The API: Designed for Simplicity

use zeropool::BufferPool;

let pool = BufferPool::new(); // System-aware defaults

// Get a buffer
let buffer = pool.get(1024 * 1024);

// Use it for I/O
file.read_at(buffer, offset).await;

// Return it
pool.put(buffer);

No lifetimes, no generics, no configuration complexity unless you want it.

Advanced: Memory Pinning for Latency-Critical Workloads

For ultra-low-latency systems, pin buffers in RAM to prevent OS swapping:

let pool = BufferPool::builder()
    .pinned_memory(true) // Uses `mlock()`
    .build();

This prevents buffer memory from being swapped to disk, ensuring consistent latency. Useful for high-frequency trading systems, real-time audio/video processing, and security-sensitive workloads where swap leakage is a concern.

What This Experience Taught Me

Profile first, optimize second: I assumed io_uring was the bottleneck.

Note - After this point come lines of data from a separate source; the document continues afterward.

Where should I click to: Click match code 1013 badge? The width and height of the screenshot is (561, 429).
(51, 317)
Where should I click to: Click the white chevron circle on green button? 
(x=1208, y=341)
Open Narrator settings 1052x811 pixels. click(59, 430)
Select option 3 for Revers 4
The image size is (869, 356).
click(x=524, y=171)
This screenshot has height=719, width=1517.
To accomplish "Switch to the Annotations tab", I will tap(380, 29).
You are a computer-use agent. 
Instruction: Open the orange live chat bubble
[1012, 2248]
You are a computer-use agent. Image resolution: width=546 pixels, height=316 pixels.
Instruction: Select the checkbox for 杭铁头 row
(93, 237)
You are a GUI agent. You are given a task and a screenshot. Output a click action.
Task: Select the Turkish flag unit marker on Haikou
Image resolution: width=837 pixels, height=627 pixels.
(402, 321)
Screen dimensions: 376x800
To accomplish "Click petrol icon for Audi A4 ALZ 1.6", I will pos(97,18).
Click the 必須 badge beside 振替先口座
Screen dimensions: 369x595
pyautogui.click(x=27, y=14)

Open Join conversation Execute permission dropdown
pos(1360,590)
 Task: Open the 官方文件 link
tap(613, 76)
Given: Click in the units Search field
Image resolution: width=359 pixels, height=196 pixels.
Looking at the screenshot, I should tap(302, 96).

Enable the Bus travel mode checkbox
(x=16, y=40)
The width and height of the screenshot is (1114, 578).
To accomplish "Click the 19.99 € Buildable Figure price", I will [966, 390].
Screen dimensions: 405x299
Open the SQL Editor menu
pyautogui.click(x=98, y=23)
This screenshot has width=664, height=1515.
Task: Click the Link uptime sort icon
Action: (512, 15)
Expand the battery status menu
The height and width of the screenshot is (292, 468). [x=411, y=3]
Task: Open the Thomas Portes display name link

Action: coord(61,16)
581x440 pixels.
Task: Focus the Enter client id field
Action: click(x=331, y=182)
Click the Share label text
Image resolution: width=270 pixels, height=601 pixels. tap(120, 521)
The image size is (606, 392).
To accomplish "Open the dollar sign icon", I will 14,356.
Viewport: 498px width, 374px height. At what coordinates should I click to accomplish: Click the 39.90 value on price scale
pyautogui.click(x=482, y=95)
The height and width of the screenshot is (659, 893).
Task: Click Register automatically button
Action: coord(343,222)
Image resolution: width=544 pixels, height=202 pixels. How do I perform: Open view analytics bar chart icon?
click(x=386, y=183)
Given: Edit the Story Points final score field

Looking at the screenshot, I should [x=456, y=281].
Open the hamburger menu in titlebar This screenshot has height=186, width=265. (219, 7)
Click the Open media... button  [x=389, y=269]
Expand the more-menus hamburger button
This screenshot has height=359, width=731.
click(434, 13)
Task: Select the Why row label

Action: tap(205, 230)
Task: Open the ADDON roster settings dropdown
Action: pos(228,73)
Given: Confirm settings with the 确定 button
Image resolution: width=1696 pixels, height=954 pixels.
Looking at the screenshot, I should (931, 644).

Profiling showed the allocator was. Measurement beats intuition every single time.

Existing libraries aren't always the answer: Sometimes the 80% solution doesn't cover your 20%. Building from scratch isn't failure; it's pragmatism when the problem space is well-defined and your requirements are clear.

Unsafe code is a tool with documentation requirements: Rust's safety guarantees are remarkable, but sometimes you step outside them. The key is rigorously documenting your safety invariants so future maintainers (or you, six months from now) understand exactly why the unsafe code is sound.

Thread-local storage is underrated: Lock-free data structures are genuinely hard to build correctly. Thread-local storage gives you lock-free behavior for free within a single thread. Use it aggressively.

Power-of-2 everything: If your size or count can be a power of 2, make it one. You unlock bitwise operations, cache alignment, and compiler optimizations that simply aren't available otherwise.

Try It Yourself

ZeroPool is on crates.io:

cargo add zeropool

Source: github.com/botirk38/zeropool

Run the benchmarks yourself:

git clone https://github.com/botirk38/zeropool
cd zeropool
cargo bench

What's Next

Ideas in exploration:

  • Async get() API for backpressure control when pool exhaustion occurs
  • Size-class buckets to maintain separate pools for different buffer ranges
  • NUMA awareness for multi-socket systems
  • Custom allocator support (jemalloc, mimalloc)

For now, ZeroPool does exactly one thing: get out of the way and let io_uring fly.